Statistics review 11: Assessing risk¶
R code accompanying paper
Key learning points¶
- Relative Risk
- Odds Ratio
- Measuring the impact of exposure to a risk factor
- Measures of the success of a treatment
suppressPackageStartupMessages(library(tidyverse))
options(repr.plot.width=4, repr.plot.height=3)
Data¶
That study investigated the association between surfactant protein B and acute respiratory distress syndrome (ARDS). Patients were classified according to their thymine/cytosine (C/T) gene coding, and patients with the C allele present (genotype CC or CT) were compared with those with genotype TT
ARDS <- c(11,1)
NoARDS <- c(208, 182)
df <- data.frame(row.names=c("CC/CT", "TT"), ARDS=ARDS, NoARDS=NoARDS)
df
ARDS | NoARDS | |
---|---|---|
CC/CT | 11 | 208 |
TT | 1 | 182 |
Relative risk¶
df1 <- df %>% mutate(Total = ARDS+NoARDS) %>% mutate(risk = ARDS/Total)
df1
ARDS | NoARDS | Total | risk |
---|---|---|---|
11 | 208 | 219 | 0.050228311 |
1 | 182 | 183 | 0.005464481 |
rr <- df1$risk[1]/df1$risk[2]
round(rr, 2)
rr <- function(tbl) {
a <- tbl[1,1]
b <- tbl[1,2]
c <- tbl[2,1]
d <- tbl[2,2]
round((a/(a+b))/(c/(c+d)), 2)
}
rr_ci <- function(tbl, alpha=0.05) {
a <- tbl[1,1]
b <- tbl[1,2]
c <- tbl[2,1]
d <- tbl[2,2]
log.se <- sqrt(1/a - 1/(a+b) + 1/c - 1/(c+d))
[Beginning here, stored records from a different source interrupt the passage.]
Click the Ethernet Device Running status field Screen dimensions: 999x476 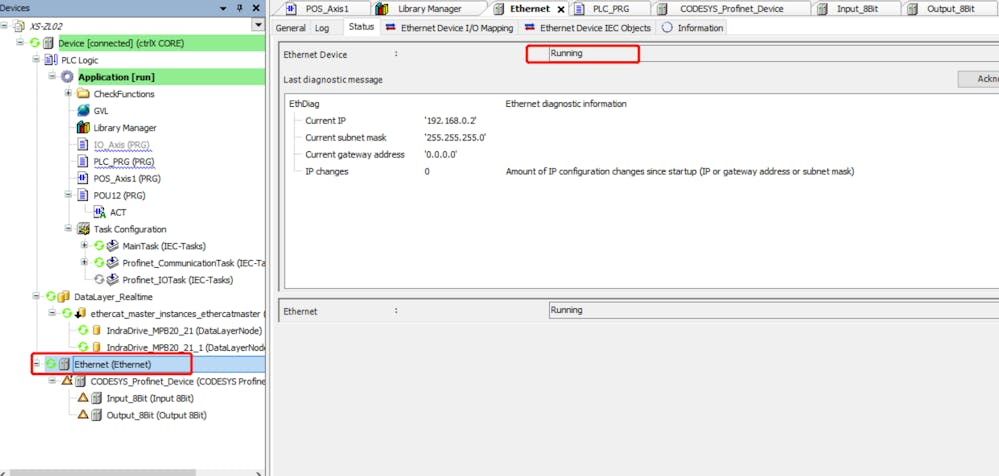point(582,53)
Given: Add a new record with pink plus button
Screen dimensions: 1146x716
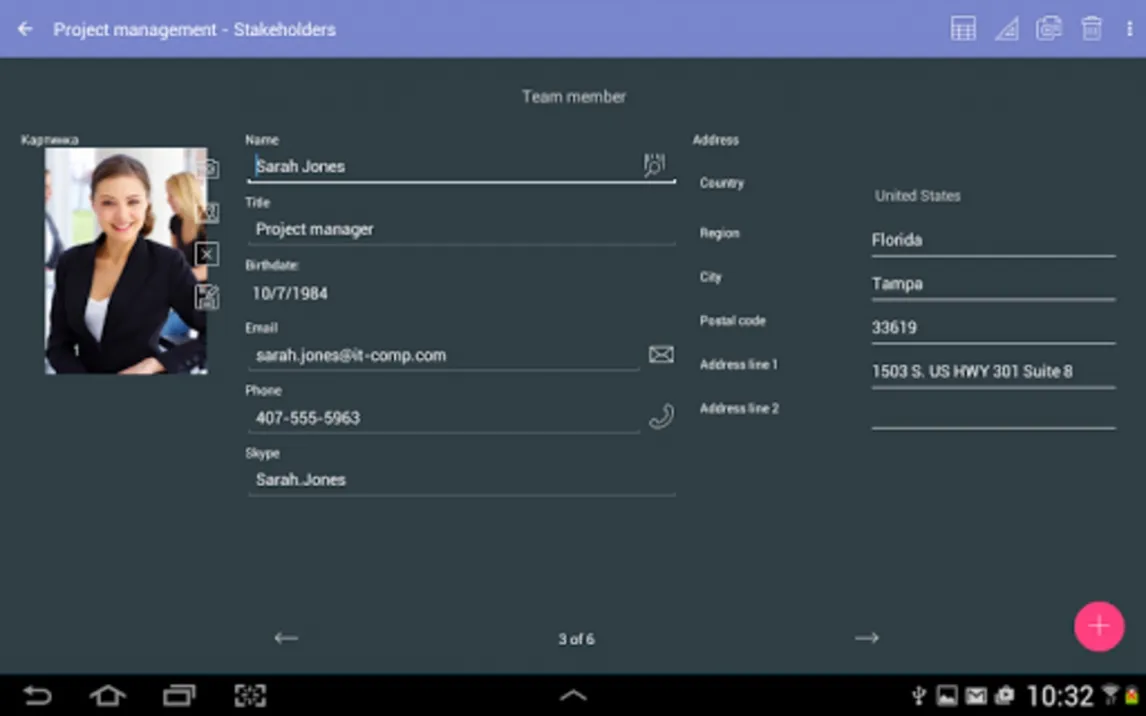Looking at the screenshot, I should point(1098,626).
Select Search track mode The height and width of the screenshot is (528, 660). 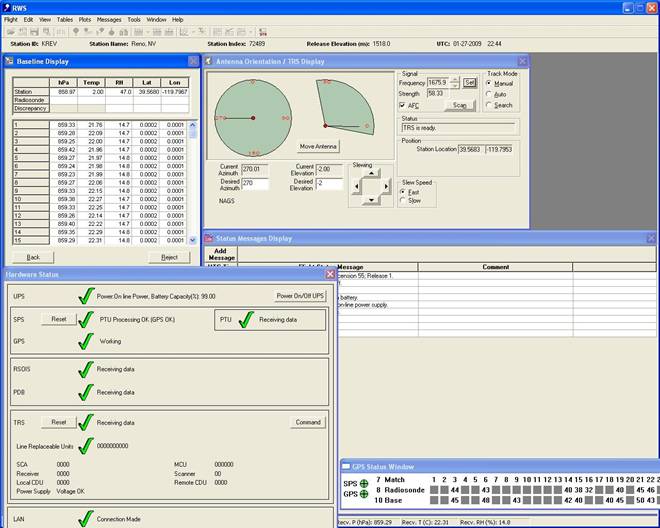click(x=490, y=105)
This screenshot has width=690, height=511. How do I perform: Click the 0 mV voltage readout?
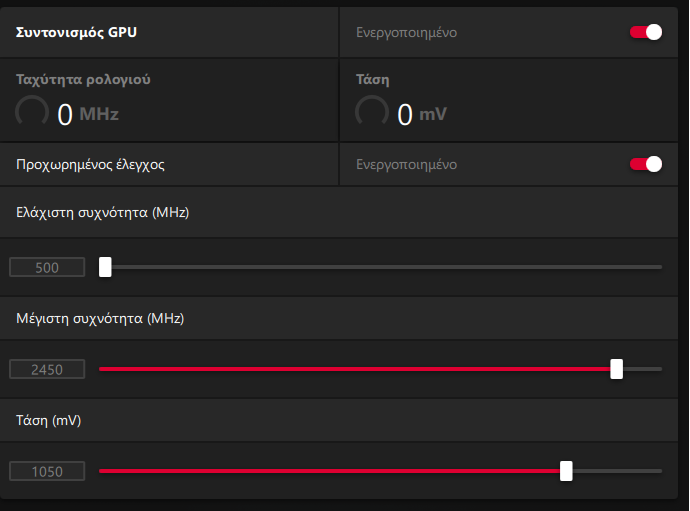pos(422,114)
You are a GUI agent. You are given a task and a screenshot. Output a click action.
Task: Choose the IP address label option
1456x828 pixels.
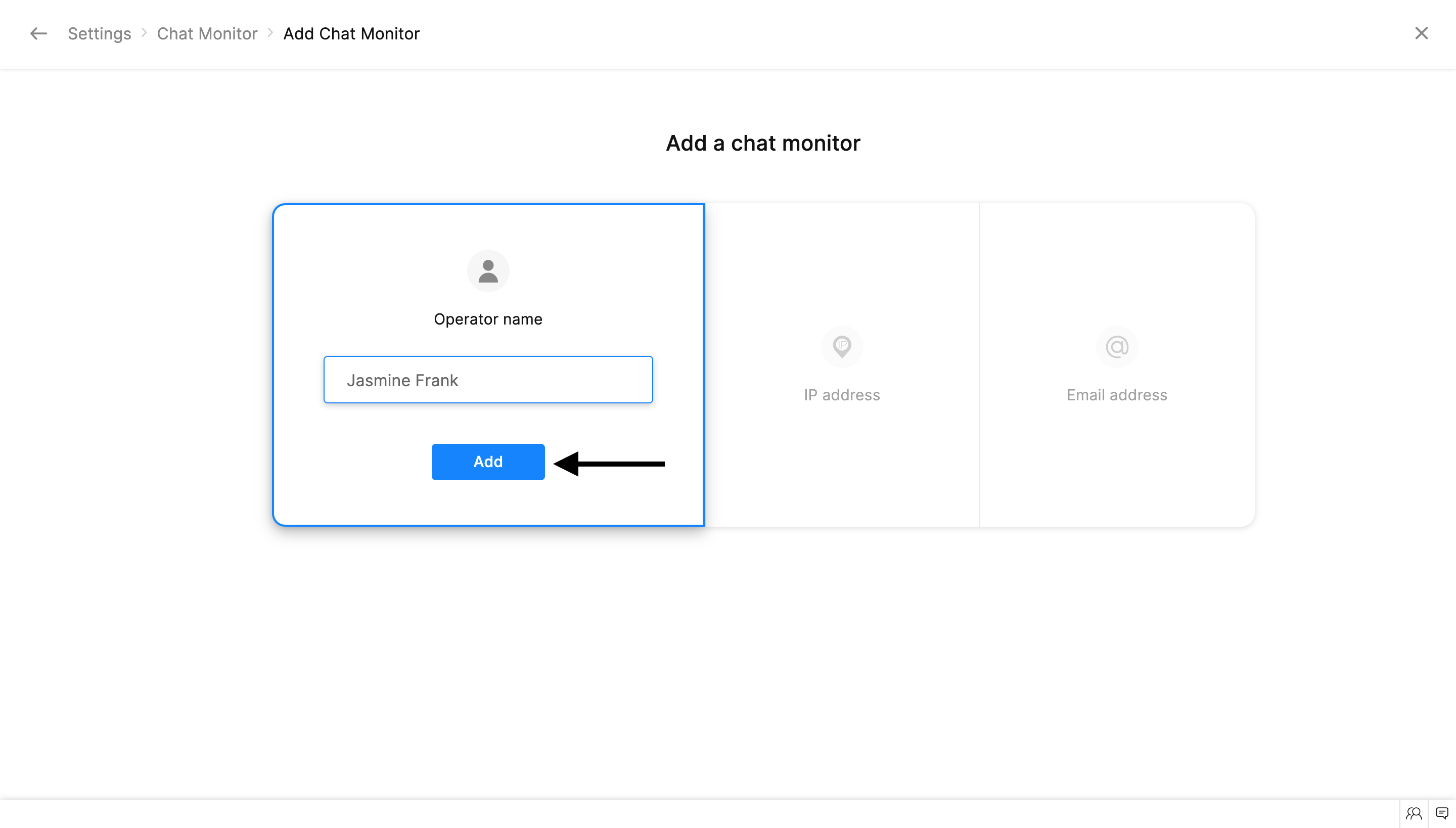(842, 395)
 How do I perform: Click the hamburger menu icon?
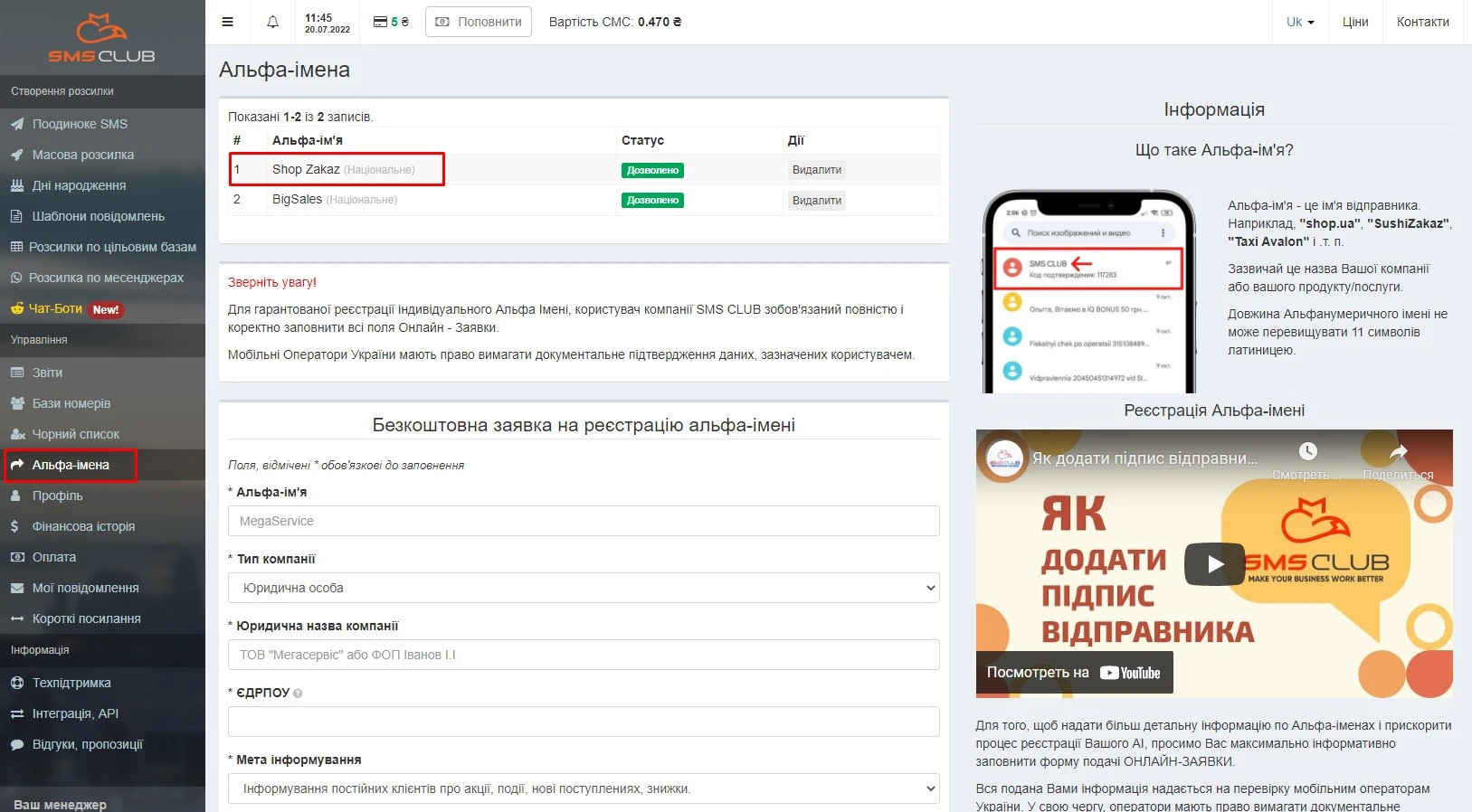click(228, 22)
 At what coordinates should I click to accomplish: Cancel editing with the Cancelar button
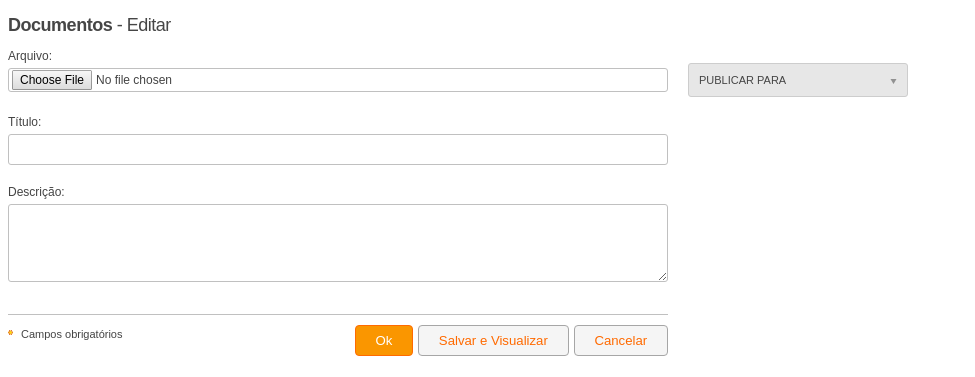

log.rr <- log((a/(a+b))/(c/(c+d)))
k <- qnorm(1-alpha/2)
log.ci <- c(log.rr - k*log.se, log.rr + k*log.se)
round(exp(log.ci), 2)
}
rr(df)
rr_ci(df)
- 1.2
- 70.53
Odds ratio¶
df2 <- df %>% mutate(odds = ARDS/NoARDS)
df2
ARDS | NoARDS | odds |
---|---|---|
11 | 208 | 0.052884615 |
1 | 182 | 0.005494505 |
or <- df2$odds[1]/df2$odds[2]
or
or <- function(tbl) {
a <- tbl[1,1]
b <- tbl[1,2]
c <- tbl[2,1]
d <- tbl[2,2]
round((a/b)/(c/d), 2)
}
or_ci <- function(tbl, alpha=0.05) {
a <- tbl[1,1]
b <- tbl[1,2]
c <- tbl[2,1]
d <- tbl[2,2]
log.se <- sqrt(1/a + 1/b + 1/c - 1/d)
log.rr <- log((a/b)/(c/d))
k <- qnorm(1-alpha/2)
log.ci <- c(log.rr - k*log.se, log.rr + k*log.se)
round(exp(log.ci), 2)
}
or(df)
or_ci(df)
- 1.24
- 74.5
Advantages of odds ratio¶
- Can be estimated in case-control study
- OR is a symmetric ratio in that the OR for the disease given the risk factor is the same as the OR for the risk factor given the disease.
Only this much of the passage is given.